**Questions:**
(1) According to the van Gogh text, where is The Red Vineyard now on display?
(2) In the van Gogh text, reproduce the part that opens with the words containing "He was impressed" and closes with "in Moscow, Russia.", changing every "Gauguin" to "his guest".
(3) Decide whether each statement agrees with the van Gogh text, answering yes or no and quoting the words that decide it: (a) Van Gogh's professor dismissed him from the Antwerp academy. (b) Van Gogh is regarded as an impressionist. (c) Theo died a year after his brother.

++++ Exercise text

Impressed and influenced by Jean-Francois Millet, van Gogh focussed on painting peasants and rural scenes. He moved to the Dutch province Drenthe, later to Nuenen, North Brabant, also in The Netherlands. Here he painted in 1885.
In
the winter of 1885-1886 Van Gogh attended the art academy of
Antwerp, Belgium. This proved a disappointment as he was dismissed
after a few months by his Professor. Van Gogh did however get in
touch with Japanese art during this period, which he started to
collect eagerly. He admired its bright colors, use of canvas space
and the role lines played in the picture. These impressions would
influence him strongly. Van Gogh made some painting in Japanese
style. Also some of the portraits he painted are set against a
background which shows Japanese art.
In spring 1886 Vincent van Gogh went to Paris, where he moved in
with his brother Theo; they shared a house on Montmartre. Here he
met the painters met Edgar Degas, Camille Pissarro, Bernard, Henri
de Toulouse-Lautrec and Paul Gauguin. He discovered impressionism
and liked its use of light and color, more than its lack of social
engagement (as he saw it). Especially the technique known as
pointillism (where many small dots are applied to the canvas that
blend into rich colors only in the eye of the beholder, seeing it
from a distance) made its mark on Van Goghs own style. It should be
noted that Van Gogh is regarded as a post-impressionist, rather
than an impressionist.
In 1888, when city life and living with his brothers proved too
much, Van Gogh left Paris and went to Arles, Bouches-du-Rh, France.
He was impressed with the local landscape and hoped to found an art
colony. He decorated a "yellow house" and created a celebrated
series of yellow sunflower paintings for this purpose. Only Paul
Gauguin, whose simplified colour schemes and forms (known as
synthetism) attracted van Gogh, followed his invitation. The
admiration was mutual, and Gauguin painted van Gogh painting
sunflowers. However their encounter ended in a quarrel. Van Gogh
suffered a mental breakdown and cut off part of his left ear, which
he gave to a startled prostitute friend. Gauguin left in December
1888.
The only painting he sold during his lifetime, The Red
Vineyard, was created in 1888. It is now on display in the
Pushkin Museum in Moscow, Russia.
Vincent
van Gogh now exchanged painting dots for small stripes. He suffered
from depression, and in 1889 on his own request Van Gogh was
admitted to the psychiatric center at Monastery Saint-Paul de
Mausole in Saint Remy de Provence, Bouches-du-Rh, France. During
his stay here the clinic and its garden became his main subject.
Pencil strokes changed again, now into spiral curves.
In May 1890 Vincent van Gogh left the clinic and went to the
physician Paul Gachet, in Auvers-sur-Oise near Paris, where he was
closer to his brother Theo, who had recently married. Gachet had
been recommended to him by Pissarro; he had treated several artists
before. Here van Gogh created his only etching: a portrait of the
melancholic doctor Gachet. His depression aggravated. On July 27 of
the same year, at the age of 37, after a fit of painting activity,
van Gogh shot himself in the chest. He died two days later, with
Theo at his side, who reported his last words as "La tristesse
durera toujours" (French: "The sadness will last forever"). He was
buried at the cemetery of Auvers-sur-Oise; Theo unable to come to
terms with his brother's death died 6 months later and was buried
next to him. It would not take long before his fame grew higher and
higher. Large exhibitions were organized soon: Paris 1901,
Amsterdam 1905, Cologne 1912, New York 1913 and Berlin
1914.
Vincent van Gogh's mother threw away quite a number of his paintings during Vincent's life and even after his death. But she would live long enough to see her son become a world famous painter.

++++++++
++++ Given data

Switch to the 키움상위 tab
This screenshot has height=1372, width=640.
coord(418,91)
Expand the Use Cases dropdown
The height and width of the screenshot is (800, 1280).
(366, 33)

++++++++

**Answers to each task:**
(1) The Pushkin Museum in Moscow, Russia.

(2)
He was impressed with the local landscape and hoped to found an art
colony. He decorated a "yellow house" and created a celebrated
series of yellow sunflower paintings for this purpose. Only Paul
his guest, whose simplified colour schemes and forms (known as
synthetism) attracted van Gogh, followed his invitation. The
admiration was mutual, and his guest painted van Gogh painting
sunflowers. However their encounter ended in a quarrel. Van Gogh
suffered a mental breakdown and cut off part of his left ear, which
he gave to a startled prostitute friend. his guest left in December
1888.
The only painting he sold during his lifetime, The Red
Vineyard, was created in 1888. It is now on display in the
Pushkin Museum in Moscow, Russia.

(3)
(a) Yes: "he was dismissed after a few months by his Professor"
(b) No: "Van Gogh is regarded as a post-impressionist, rather than an impressionist"
(c) No: "died 6 months later"